Furthermore, more than half of those receiving AP-325 did not require rescue medication, compared to 21% in the placebo group. Algiax noted that the drug’s efficacy, as measured by the “number needed to treat,” aligns with opioid-based treatments, but without the associated safety risks. Safety data for AP-325 indicated side effects similar to those of the placebo, with no central nervous system effects such as sedation, drowsiness, or dizziness.

On the same day, SiteOne Therapeutics reported that interim results from the Phase I trial of STC-004 indicate the lead NaV1.8 inhibitor is well-tolerated and has a half-life suitable for once-daily oral administration. Furthermore, pharmacodynamic assessments confirm that the candidate is effectively interacting with its target. The company, which secured $100 million in a Series C round last December, intends to advance STC-004 into Phase II trials in the second half of the year.

In January 2025, Tris announced positive Phase III results for its non-opioid pain medication, cebranopadol, demonstrating strong efficacy and a favorable safety profile in patients recovering from abdominoplasty. Meanwhile, Latigo launched in February 2024, securing $135 million in a Series A funding round for its NaV1.8 inhibitor, LTG-001.  

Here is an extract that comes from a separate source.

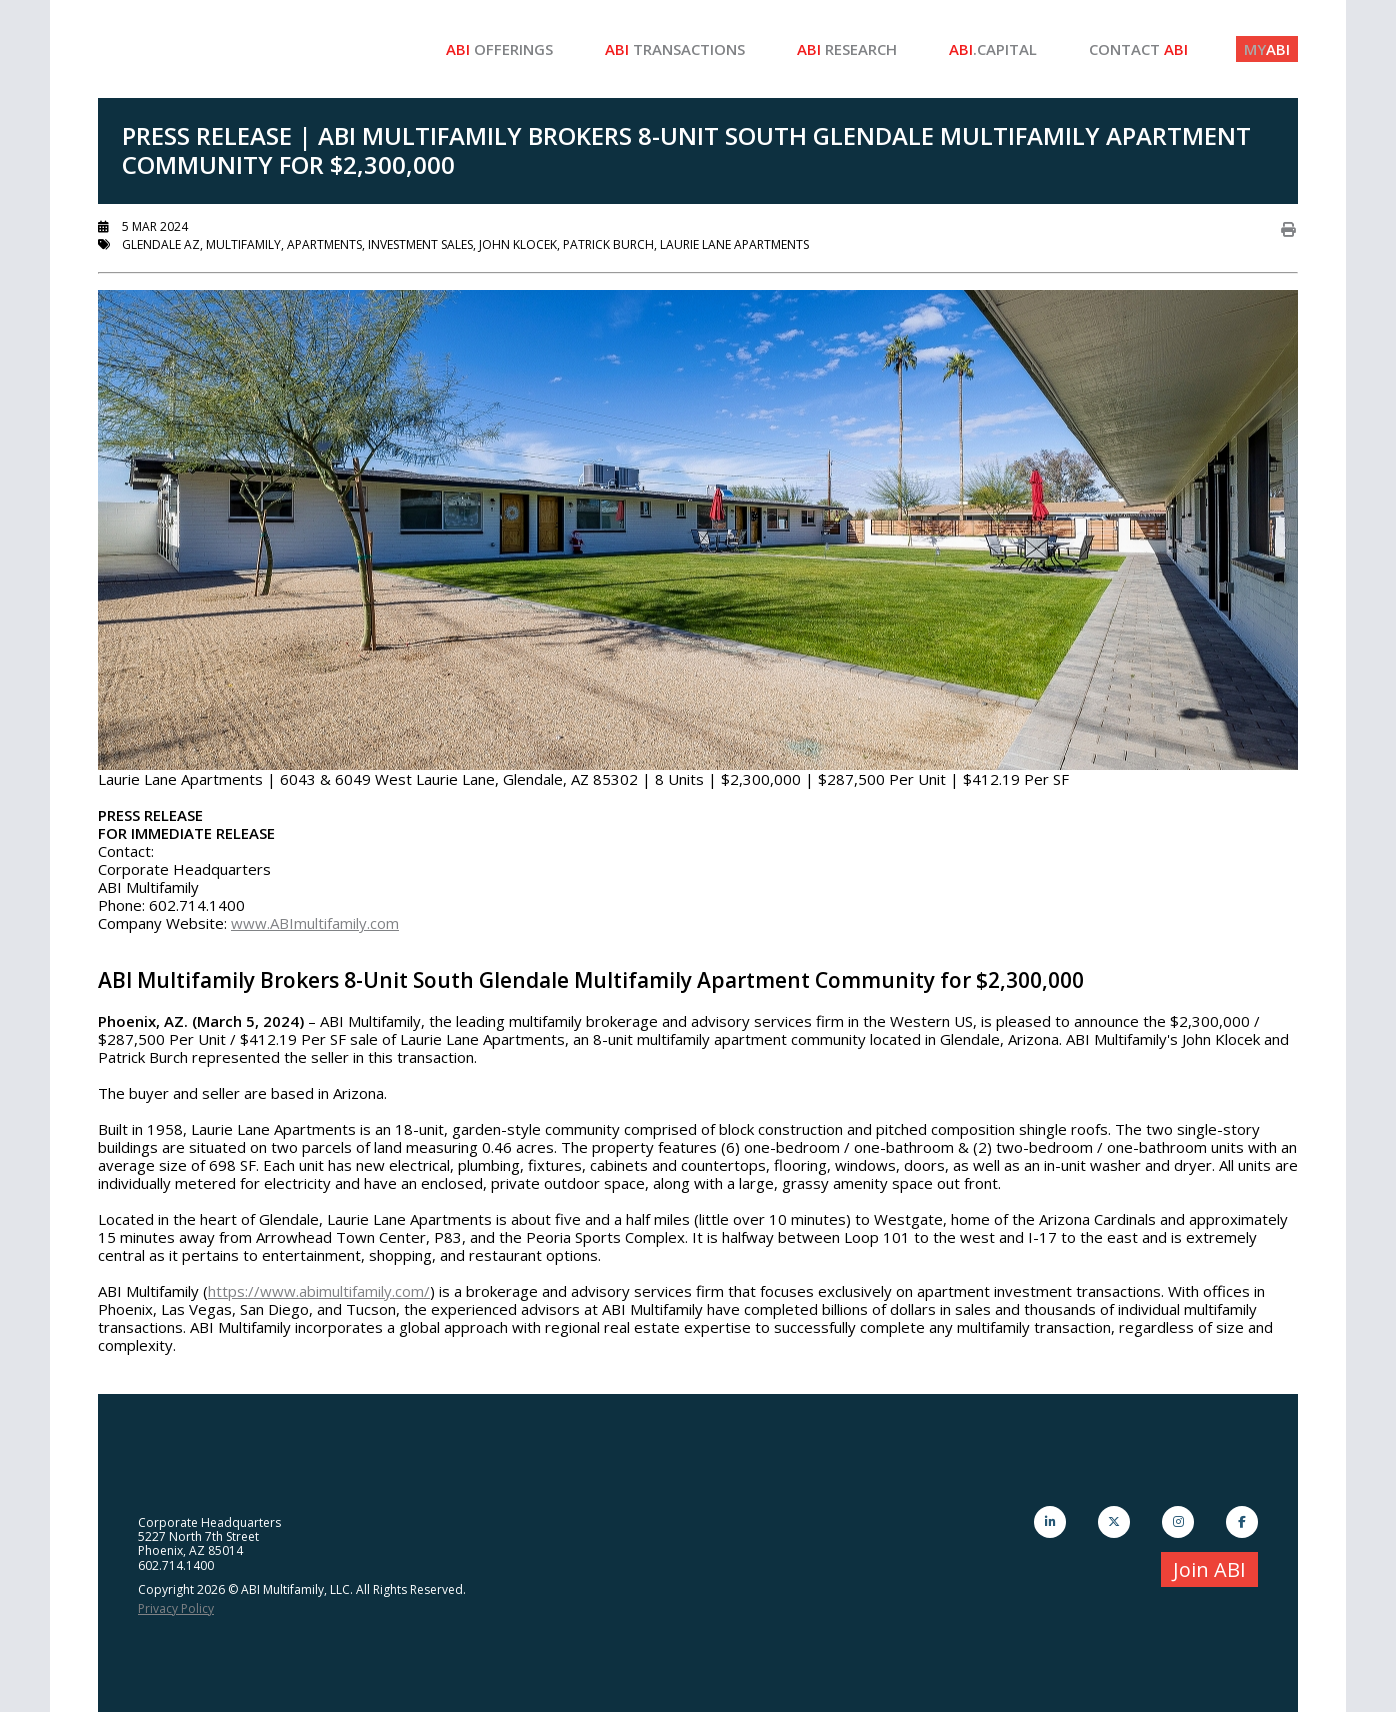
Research (847, 49)
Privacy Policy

Additionally, Collegium Pharmaceuticals utilizes its proprietary DETERx platform to enable extended-release drug delivery while preventing abuse and tampering. Cara Therapeutics is developing novel chemical compounds that target peripheral kappa opioid receptors to treat pruritus. Meanwhile, Protega Pharmaceuticals recently received approval for an opioid formulation designed to deter abuse.

The evolving dynamics of pain management are certainly intriguing, especially with multiple players working on developing new treatments. This suggests a promising future for pain management options.